Write out, word for word, the passage of the Jackson v Redcliffe City Council judgment from "DATE 20/11/2008" up to and including "the respondents' costs.".

TEXT SECTION —
• • • •

Jackson v Redcliffe City Council

 

[2008] QCA 362

 

 

COURT OF APPEAL

 

MUIR JA

 

  

No 11641 of 2008

VANESSA JACKSON(Applicant/Plaintiff)

 

and

 

REDCLIFFE CITY COUNCIL(First Respondent/Defendant)

 

and

 

GWENDA MAY LANCEFIELD(Second Respondent/Defendant)

 

 

BRISBANE 

DATE 20/11/2008

 

 

JUDGMENT

 

HIS HONOUR:  The applicant/appellant seeks a stay of execution of orders made by a Judge of the District Court on 23 September 2008 dismissing the applicant's application for summary judgment, giving judgment for each defendant under inter alia r 293 of the Uniform Civil Procedure Rules 1999 (Qld) on the whole of the applicant's claim and ordering that the applicant pay the respondents' costs. 

 

In her amended claim filed on 8 May 2008 the applicant claimed "Costs incurred arising from claim and interest arising there from.  Correction of problem - at defendant's expense (not at expense of new neighbours)  Correction of damages - which defendant could have claimed against their insurance.  Compensation at the Court's discretion (particulars to be supplied)."

 

The amended statement of claim, although lengthy, is far from coherent.  The allegations made in it are difficult to distil.  At the bottom of the applicant's complaints is the drainage of water from lots above her house which, since she acquired her property on a date unspecified in or before October 1988, has caused her nuisance.

 

It was alleged that various works had been done by the two uphill property owners over the years at unspecified times with consequences for the applicant's property which are far from clearly stated.  The second respondent is alleged to have become "a new downhill neighbour" at a time unspecified and to have signalled the intention of undertaking certain works to her house and in respect of her drainage.

 

The pleading does not allege that the second respondent's intention was put into effect but perhaps that can be inferred from an allegation that there was a drainage problem (unspecified) caused by the second respondent.  It is alleged that this led to repeated but unsuccessful appeals to the first respondent between January and July 1999.

 

The first respondent's role in this appears to be that, being informed by the applicant prior to the end of 1998 as to the detail of the applicant's problems it failed to perform its alleged duties.  Those duties are alleged in paragraph 20 of the amended statement of claim to be:

 

(a)a duty to the Department of Justice to ensure the fencing report on which they based their decision was accurate.

• • • •

INFORMATION SUPPLIED —
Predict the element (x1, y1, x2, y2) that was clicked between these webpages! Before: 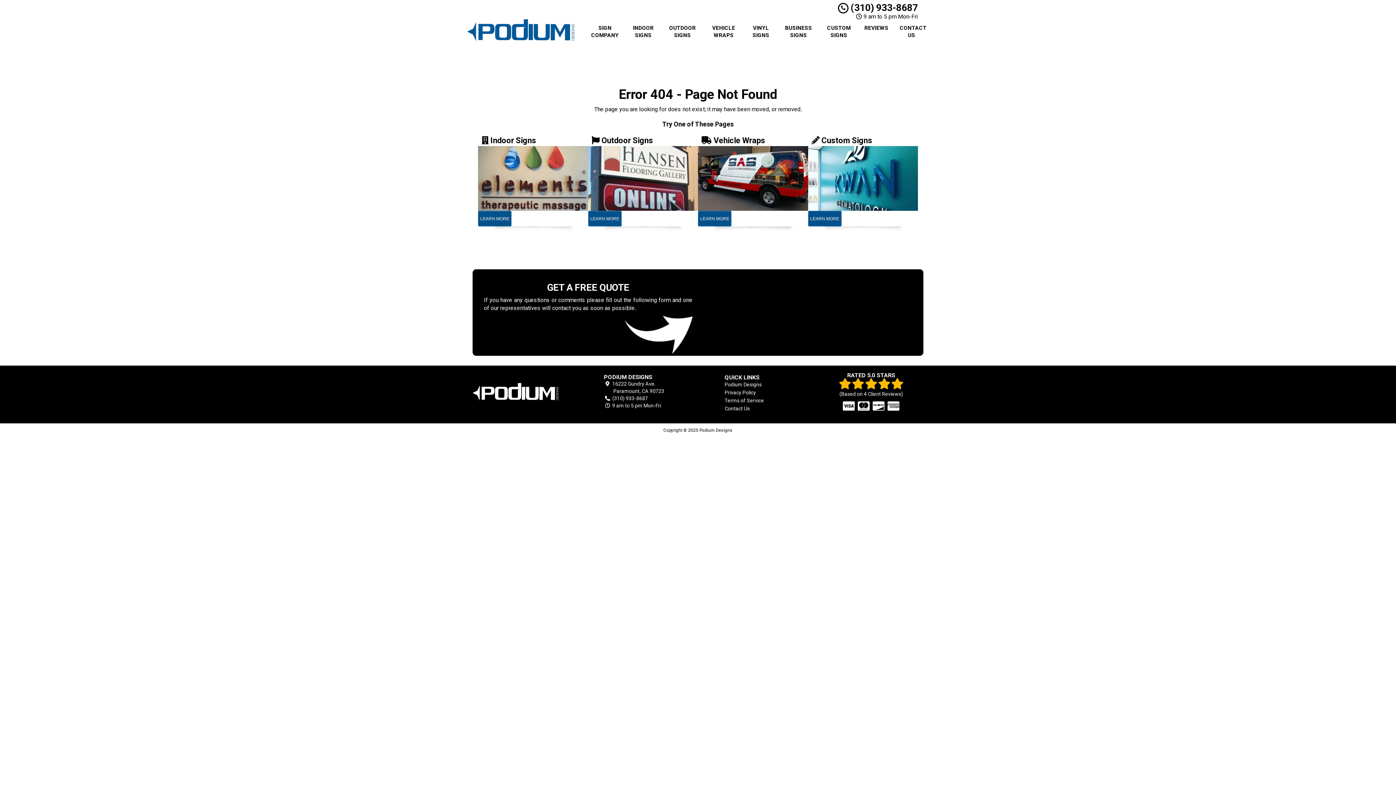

• • • •

EXPECTED OUTPUT —
DATE 20/11/2008

 

 

JUDGMENT

 

HIS HONOUR:  The applicant/appellant seeks a stay of execution of orders made by a Judge of the District Court on 23 September 2008 dismissing the applicant's application for summary judgment, giving judgment for each defendant under inter alia r 293 of the Uniform Civil Procedure Rules 1999 (Qld) on the whole of the applicant's claim and ordering that the applicant pay the respondents' costs.